#### SOURCE EXTRACT
Inside The Mind of South CarolinaJan 01, 2017 05:50PM ● By Makayla Gay
By Phil Noble
In 1929, Gaffney, South Carolina native W.J. Cash wrote his seminal book The Mind of the South. Every subsequent attempt to understand the mind (and soul) of the South necessarily starts with this book. It has been so since it was written and will probably continue to be so for generations to come. It is that good.
The title and premise of Cash’s book is that there is a distinctive Southern mind, as there clearly is, and I believe that there is also a ‘sub-species’ native to the Palmetto State that we could call the South Carolina mind.
Along with many historians, I have long been intrigued by the distinctiveness of the South Carolina mind, as it is surely a product of our state’s peculiar and unusual history. We really are different.
The South Carolina mind is inexorably linked to ‘the South Carolina problem’ – a term that periodically crops up among historians writing about our nation’s history from colonial days until today. The ‘problem’ takes many forms, but essentially it relates to some peculiar problem or set of circumstances that are rooted in our state’s unusual history.
Usually, but not always, it has some connection to race, as South Carolina has historically been second only to Mississippi in the percentage of its population that was African American. A second aspect is related to our once extraordinary wealth. On the eve of the Revolution, South Carolina as a state was filthy rich – 9 of the 10 richest men in the colonies were South Carolinians. Charleston enjoyed a per capita wealth five times that of Boston, six times that of New York and seven times that of Philadelphia. That’s rich.

#### APPLY WHAT YOU READ
1. Put this sentence from the column on the South Carolina mind into Spanish: "Usually, but not always, it has some connection to race, as South Carolina has historically been second only to Mississippi in the percentage of its population that was African American."
2. For each statement, answer yes or no based on the column on the South Carolina mind, and quote the words from it that decide the answer. (a) W.J. Cash wrote The Mind of the South in 1929. (b) Boston had five times the per capita wealth of Charleston. (c) Nine of the ten richest men in the colonies were Virginians.
3. Pick up the column on the South Carolina mind right after its final sentence and keep writing.

#### Saved data entries
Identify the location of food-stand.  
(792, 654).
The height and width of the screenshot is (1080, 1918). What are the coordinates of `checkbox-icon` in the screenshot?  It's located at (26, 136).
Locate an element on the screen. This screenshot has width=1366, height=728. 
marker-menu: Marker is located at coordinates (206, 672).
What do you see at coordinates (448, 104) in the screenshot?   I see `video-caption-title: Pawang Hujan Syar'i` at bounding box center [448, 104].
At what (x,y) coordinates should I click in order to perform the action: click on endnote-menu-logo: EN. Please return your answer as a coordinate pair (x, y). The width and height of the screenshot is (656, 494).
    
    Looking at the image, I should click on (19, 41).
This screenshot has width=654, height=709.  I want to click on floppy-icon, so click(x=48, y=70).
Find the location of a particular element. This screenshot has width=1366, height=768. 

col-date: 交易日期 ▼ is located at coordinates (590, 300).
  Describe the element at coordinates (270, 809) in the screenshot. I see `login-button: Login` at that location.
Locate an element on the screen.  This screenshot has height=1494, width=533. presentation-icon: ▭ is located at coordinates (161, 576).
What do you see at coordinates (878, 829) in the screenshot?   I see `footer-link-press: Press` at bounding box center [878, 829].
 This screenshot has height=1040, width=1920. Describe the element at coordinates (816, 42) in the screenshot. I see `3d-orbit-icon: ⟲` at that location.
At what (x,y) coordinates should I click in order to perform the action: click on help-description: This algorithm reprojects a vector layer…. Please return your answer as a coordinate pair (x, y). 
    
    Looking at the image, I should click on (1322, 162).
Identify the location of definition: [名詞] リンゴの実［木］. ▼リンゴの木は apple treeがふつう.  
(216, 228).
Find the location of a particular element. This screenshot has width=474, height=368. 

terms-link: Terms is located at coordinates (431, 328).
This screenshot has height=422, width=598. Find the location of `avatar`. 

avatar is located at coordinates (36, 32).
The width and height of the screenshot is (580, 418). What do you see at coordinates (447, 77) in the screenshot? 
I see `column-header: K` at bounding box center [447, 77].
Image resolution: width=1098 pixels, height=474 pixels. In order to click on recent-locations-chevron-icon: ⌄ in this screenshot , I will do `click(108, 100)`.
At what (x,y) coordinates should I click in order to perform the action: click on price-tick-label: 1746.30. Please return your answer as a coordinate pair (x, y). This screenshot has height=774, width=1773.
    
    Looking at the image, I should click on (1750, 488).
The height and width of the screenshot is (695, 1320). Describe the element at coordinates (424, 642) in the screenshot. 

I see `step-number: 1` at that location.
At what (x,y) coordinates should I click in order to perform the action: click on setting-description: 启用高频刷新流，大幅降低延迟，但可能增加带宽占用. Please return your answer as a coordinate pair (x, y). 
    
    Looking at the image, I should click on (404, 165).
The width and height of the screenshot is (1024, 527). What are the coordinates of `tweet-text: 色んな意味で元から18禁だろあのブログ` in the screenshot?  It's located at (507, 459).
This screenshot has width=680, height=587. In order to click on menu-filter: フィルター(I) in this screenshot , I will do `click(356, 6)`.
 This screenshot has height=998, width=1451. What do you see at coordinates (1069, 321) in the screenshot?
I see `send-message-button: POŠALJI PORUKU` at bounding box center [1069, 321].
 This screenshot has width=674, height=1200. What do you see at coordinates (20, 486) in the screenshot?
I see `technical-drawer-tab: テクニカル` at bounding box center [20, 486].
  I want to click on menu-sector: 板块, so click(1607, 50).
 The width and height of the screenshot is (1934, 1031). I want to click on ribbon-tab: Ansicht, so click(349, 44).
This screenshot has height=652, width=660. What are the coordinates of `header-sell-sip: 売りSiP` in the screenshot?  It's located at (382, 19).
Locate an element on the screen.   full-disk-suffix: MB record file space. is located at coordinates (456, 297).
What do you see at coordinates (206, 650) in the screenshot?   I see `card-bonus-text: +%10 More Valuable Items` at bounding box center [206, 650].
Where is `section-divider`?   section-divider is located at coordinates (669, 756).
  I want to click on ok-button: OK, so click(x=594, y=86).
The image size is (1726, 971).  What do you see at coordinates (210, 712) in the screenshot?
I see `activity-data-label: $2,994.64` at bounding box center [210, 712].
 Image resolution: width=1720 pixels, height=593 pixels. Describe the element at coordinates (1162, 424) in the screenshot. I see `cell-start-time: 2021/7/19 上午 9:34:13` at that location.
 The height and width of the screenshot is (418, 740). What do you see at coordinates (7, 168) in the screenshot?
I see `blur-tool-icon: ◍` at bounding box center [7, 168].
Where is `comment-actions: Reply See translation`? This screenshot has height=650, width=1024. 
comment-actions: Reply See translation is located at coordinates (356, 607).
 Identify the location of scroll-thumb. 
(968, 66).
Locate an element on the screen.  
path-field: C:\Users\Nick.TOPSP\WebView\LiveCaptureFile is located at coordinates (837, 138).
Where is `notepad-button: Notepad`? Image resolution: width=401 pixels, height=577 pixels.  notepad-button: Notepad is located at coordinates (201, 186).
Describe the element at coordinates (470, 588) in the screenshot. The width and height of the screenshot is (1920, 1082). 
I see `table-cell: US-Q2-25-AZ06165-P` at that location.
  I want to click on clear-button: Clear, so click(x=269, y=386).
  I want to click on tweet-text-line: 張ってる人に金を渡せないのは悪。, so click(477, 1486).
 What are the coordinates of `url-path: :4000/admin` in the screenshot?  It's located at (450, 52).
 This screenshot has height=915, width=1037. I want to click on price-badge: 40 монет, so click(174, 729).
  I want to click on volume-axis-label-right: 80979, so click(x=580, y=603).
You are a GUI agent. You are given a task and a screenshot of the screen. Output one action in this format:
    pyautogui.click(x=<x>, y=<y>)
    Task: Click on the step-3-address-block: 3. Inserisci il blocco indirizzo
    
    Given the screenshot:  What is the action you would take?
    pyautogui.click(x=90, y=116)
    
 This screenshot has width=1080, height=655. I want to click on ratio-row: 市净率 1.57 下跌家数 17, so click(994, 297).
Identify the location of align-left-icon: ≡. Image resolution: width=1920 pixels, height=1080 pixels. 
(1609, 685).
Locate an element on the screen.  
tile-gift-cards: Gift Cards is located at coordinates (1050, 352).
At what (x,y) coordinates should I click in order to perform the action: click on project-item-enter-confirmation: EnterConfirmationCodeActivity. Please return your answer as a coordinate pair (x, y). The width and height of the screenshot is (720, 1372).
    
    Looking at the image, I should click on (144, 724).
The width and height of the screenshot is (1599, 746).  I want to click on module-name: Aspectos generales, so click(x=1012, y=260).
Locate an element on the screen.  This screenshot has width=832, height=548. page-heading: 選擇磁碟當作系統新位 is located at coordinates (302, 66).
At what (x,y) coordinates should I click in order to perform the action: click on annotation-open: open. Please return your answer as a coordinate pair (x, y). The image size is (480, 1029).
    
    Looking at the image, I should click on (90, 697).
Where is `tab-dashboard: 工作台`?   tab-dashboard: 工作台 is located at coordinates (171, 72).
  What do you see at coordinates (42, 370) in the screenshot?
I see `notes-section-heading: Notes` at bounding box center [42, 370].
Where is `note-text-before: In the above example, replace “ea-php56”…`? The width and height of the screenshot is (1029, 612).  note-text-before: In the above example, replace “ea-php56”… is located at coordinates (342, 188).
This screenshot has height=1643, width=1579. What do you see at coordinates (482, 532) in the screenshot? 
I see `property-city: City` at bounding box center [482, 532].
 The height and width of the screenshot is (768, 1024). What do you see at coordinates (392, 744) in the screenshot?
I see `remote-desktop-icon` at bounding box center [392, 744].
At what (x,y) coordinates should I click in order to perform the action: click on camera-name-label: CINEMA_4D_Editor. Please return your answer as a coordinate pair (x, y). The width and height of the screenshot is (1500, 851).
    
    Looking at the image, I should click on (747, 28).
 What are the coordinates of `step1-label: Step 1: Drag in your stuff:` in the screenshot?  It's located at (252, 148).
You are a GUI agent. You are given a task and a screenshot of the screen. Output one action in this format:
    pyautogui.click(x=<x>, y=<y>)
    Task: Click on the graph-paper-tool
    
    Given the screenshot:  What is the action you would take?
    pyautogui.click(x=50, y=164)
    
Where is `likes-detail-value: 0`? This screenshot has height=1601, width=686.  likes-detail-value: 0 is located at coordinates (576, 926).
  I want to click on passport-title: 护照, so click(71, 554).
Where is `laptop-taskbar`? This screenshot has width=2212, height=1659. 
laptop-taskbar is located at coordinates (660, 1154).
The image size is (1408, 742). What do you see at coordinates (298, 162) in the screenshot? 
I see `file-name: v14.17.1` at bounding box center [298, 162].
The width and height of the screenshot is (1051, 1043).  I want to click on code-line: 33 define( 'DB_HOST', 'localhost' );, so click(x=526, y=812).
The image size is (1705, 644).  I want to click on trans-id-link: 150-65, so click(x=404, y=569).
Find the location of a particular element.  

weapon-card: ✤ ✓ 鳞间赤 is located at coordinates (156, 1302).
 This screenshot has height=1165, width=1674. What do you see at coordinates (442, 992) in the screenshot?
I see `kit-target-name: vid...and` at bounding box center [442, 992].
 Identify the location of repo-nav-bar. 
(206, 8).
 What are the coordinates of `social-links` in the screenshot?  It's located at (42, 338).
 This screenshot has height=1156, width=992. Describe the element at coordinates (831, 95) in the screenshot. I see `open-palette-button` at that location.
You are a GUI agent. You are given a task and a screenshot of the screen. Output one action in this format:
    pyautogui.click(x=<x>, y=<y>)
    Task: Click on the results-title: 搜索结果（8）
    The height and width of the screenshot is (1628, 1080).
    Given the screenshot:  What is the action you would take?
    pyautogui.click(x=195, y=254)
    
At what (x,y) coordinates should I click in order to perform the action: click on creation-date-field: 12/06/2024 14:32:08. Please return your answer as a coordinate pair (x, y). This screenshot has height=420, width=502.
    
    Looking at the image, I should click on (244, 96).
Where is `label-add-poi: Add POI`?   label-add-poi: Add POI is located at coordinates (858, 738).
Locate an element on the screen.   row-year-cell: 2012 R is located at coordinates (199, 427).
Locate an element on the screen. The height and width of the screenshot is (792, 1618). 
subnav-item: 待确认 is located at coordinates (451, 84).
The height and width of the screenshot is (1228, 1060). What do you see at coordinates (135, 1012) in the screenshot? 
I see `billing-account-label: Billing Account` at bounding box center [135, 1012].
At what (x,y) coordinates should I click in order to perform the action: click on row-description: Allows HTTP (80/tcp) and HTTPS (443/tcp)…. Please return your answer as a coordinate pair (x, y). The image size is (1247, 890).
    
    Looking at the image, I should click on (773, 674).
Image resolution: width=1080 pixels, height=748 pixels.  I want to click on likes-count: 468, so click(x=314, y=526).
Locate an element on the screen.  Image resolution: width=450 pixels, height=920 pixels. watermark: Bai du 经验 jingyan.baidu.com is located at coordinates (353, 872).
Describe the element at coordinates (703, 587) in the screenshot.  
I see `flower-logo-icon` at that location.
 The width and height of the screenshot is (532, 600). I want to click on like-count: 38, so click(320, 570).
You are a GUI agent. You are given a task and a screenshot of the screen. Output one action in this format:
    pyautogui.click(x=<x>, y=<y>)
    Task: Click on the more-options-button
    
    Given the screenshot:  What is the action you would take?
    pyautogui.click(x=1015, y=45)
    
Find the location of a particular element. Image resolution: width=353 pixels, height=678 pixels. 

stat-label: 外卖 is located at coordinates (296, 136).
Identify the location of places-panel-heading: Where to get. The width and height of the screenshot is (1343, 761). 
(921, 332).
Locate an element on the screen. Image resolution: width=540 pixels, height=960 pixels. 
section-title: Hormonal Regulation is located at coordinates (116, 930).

#### ANSWERS TO EACH TASK
1. Por lo general, aunque no siempre, tiene alguna relación con la raza, ya que Carolina del Sur ha sido históricamente la segunda, solo después de Misisipi, en el porcentaje de su población que era afroamericana.

2.
(a) Yes: "In 1929, Gaffney, South Carolina native W.J. Cash wrote his seminal book The Mind of the South."
(b) No: "Charleston enjoyed a per capita wealth five times that of Boston"
(c) No: "9 of the 10 richest men in the colonies were South Carolinians"

3.
The Civil War, started and fueled by South Carolinians, swept away most of this fabulous wealth and accompanying influence and plunged most of our state – black and white – in to a rancid swamp of poverty, ignorance and racism that we only began to crawl out of in the 20th Century with the advent of air conditioning, television and the civil rights movement.
From my limited perspective, these issues of race, wealth and loss are the three dominant influences that have gone to shape the tragic side of the South Carolina mind.
But this tragic side is only one side of the mind of South Carolina. Now hear me loud and clear – there is another good side of the South Carolina mind. My family and I have loved this state for going on nine generations and I will fight anyone that challenges us a warm, decent, caring, intelligent, patriotic, compassionate, and determined people – the finest that God saw fit to put on this earth. This is who we are – and I could write a book about our stellar qualities – the good side of the South Carolina mind.
Our state’s history – who we are – is a combination of both of these two sides. It is these two sides, and the interplay between them, that has produced what I believe to be the three distinctive qualities that go to make up our unique mindset.
First is independence. Above all else, we are independent and fierce in defense of our independence. We hate anyone who tries to tell us what to do – from our Colonial relatives in England, to, 100 years later, the new ‘rulers’ in Mr. Lincoln’s Washington, to virtually anyone today who tries to tell us what to do. This applies in politics, in business or in the pool hall. We are independent and quick to fight to defend our independence.
Our independent streak has its own flag, the bright yellow flag with the coiled rattlesnake proclaiming ‘Don’t tread on me.’ It is called the Gadsden Flag after Christopher Gadsden, a wealthy Charleston shipper and patron of the radical mechanics faction during the American Revolution. Today, The Tea Party loves our flag.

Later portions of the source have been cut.